As transportation accidents continue to be the number one cause of on-the-job deaths, occupational safety and health professionals, law enforcement and academia from 27 states, Canada and Switzerland recently met at UPS headquarters in Atlanta for a sold-out American Society of Safety Engineers’ “Improving Fleet Safety” symposium to identify additional ways to prevent injuries and fatalities on the roads.
The focus of the symposium was to offer safety, health and environmental professionals an opportunity to participate in sessions and panel discussions on new challenges faced within the transportation industry, management processes and best practices. Pilot programs involving new technology aimed at understanding driver behavior and the lone-worker environment were some of the many topics discussed at the two-day conference. In addition, the presentations went beyond addressing large trucks to include personal vehicles used for work, vans, utility vehicles and more.
In 2006, 5,703 people died from on-the-job injuries in the United States, and nearly one out of four of those fatal work injuries were transportation-related. Worldwide, roadway crashes and fatalities are at an all-time high. In the United States, there were 6,159,000 vehicle crashes in 2005, resulting in the death of 43,443 people and injuring 2.7 million more; those accidents cost the United States $230.6 billion. For businesses, the Federal Motor Carrier Safety Administration estimates that the per-crash cost for a fatal crash involving a company vehicle to be $3,604,518.

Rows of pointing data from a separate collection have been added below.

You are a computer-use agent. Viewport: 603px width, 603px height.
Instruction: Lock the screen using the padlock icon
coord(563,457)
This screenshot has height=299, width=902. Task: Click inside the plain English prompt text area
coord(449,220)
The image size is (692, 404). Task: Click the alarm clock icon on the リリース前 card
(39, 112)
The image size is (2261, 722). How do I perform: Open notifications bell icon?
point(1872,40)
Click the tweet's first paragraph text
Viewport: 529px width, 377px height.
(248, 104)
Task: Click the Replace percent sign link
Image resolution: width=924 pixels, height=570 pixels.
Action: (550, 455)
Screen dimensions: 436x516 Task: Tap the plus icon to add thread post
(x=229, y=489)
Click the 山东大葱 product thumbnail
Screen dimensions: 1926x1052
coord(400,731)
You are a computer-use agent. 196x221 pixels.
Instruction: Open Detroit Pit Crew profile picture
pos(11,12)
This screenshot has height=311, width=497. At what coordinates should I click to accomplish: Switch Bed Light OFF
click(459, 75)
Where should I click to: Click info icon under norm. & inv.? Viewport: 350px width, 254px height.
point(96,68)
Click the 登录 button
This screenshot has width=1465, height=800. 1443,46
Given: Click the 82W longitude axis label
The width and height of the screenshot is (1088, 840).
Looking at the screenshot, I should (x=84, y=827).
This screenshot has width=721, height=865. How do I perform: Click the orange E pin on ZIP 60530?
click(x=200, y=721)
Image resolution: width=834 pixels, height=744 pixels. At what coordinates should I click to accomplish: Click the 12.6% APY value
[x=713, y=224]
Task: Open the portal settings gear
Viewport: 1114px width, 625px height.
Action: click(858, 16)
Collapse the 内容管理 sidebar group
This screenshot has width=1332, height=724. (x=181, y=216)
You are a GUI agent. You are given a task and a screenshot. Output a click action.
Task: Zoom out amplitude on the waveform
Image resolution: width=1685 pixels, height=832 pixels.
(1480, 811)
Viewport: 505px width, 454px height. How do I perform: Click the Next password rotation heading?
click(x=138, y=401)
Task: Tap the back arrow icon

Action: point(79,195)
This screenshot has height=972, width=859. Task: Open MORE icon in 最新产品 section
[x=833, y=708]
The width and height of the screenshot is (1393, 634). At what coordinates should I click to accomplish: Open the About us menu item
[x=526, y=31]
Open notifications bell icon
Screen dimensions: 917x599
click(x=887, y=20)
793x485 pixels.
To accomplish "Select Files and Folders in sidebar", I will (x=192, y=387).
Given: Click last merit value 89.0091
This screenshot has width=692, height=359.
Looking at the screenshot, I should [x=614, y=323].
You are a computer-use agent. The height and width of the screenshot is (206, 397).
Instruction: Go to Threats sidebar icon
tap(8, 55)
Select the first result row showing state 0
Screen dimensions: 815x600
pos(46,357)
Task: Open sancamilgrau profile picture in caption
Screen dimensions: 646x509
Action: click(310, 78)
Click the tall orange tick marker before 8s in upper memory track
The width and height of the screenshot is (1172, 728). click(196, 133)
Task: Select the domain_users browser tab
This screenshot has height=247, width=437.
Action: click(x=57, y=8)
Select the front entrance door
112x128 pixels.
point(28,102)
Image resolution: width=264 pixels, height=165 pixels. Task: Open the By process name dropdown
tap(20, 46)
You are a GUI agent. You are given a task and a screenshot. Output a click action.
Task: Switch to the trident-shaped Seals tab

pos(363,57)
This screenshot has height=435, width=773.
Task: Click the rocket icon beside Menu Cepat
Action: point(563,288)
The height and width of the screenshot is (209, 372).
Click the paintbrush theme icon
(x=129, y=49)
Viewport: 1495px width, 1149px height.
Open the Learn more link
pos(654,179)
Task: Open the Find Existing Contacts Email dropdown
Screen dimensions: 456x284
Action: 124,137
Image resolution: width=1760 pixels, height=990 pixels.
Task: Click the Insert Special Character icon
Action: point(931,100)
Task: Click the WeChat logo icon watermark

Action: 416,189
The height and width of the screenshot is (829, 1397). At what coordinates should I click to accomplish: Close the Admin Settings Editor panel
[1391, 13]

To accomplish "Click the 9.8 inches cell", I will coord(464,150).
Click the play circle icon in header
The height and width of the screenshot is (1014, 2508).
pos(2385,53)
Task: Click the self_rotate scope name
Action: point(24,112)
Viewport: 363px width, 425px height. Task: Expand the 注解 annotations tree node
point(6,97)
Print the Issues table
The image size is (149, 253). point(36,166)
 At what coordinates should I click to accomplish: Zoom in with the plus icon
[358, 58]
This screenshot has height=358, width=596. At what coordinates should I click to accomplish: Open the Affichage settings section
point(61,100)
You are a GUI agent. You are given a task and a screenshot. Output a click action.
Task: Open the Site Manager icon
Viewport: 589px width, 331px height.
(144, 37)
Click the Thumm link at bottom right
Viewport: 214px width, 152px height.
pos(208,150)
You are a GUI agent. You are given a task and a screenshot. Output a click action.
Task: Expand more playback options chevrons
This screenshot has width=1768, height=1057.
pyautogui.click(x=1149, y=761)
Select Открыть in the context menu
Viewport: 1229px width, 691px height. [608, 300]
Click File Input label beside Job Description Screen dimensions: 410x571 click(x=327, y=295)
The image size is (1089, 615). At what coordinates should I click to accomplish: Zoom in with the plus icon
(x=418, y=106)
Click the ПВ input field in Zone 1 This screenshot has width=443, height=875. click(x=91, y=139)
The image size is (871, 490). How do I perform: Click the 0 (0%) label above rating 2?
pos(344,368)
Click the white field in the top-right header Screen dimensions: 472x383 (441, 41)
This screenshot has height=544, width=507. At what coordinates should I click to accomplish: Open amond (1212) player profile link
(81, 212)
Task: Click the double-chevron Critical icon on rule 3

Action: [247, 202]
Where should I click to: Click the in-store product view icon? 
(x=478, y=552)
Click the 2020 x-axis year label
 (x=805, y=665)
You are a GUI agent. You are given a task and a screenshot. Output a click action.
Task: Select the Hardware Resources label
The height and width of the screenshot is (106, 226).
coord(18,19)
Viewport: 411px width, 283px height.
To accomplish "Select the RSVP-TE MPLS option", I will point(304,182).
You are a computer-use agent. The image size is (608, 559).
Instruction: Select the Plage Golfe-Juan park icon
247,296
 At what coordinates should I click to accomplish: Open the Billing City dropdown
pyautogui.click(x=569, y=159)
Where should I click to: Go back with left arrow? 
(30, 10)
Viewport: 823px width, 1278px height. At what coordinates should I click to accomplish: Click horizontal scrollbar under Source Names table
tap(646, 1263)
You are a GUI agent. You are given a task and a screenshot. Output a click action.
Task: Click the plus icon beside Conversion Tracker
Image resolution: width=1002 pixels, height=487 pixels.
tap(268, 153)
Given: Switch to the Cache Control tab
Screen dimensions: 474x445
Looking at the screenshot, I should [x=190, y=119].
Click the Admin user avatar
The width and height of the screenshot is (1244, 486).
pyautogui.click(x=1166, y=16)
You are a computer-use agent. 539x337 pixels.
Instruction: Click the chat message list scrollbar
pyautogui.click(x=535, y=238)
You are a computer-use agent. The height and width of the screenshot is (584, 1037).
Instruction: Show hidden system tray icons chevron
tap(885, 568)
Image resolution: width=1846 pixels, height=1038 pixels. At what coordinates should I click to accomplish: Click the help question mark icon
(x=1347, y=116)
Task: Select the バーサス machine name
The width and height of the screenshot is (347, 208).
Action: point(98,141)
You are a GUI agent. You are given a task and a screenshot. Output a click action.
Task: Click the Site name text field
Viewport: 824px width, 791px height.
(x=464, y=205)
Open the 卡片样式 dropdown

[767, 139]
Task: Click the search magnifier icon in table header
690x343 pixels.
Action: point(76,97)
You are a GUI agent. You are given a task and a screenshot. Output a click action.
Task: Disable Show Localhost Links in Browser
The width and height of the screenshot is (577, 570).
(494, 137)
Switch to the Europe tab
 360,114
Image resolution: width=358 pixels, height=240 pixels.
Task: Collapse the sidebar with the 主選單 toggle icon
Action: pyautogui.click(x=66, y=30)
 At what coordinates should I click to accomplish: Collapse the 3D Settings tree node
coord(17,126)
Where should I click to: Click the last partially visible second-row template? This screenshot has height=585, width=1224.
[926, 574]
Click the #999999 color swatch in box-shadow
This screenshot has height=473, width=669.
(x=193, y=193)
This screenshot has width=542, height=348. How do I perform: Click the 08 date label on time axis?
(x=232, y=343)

Seatbelts and company programs aimed at reducing aggressive and distracted driving can work, conference participants said, but many are looking at in-vehicle cameras, vehicle and cargo tracking systems, and the importance of safety coaching and actively managing employee performance. Attendees agreed that safety is good business and that transportation crashes not only cause injuries and fatalities, but increase maintenance costs; lead to road repair and retraining and hiring new drivers; and slice away at a company’s good reputation.
“We need to continue to mitigate risk and improve driver safety by using the technologies available to us now, such as electronic driver monitoring and feedback technologies, driver selection processes, and policies and procedures for optimizing transportation safety,” says Nadine Levick, chief executive officer of Objective Safety.
Founded in 1911, the Des Plaines, Ill.-based ASSE has more than 30,000 occupational safety, health and environmental professional members located globally who manage, supervise, research and consult on safety, health, transportation and environmental issues in all industries, government, labor and education.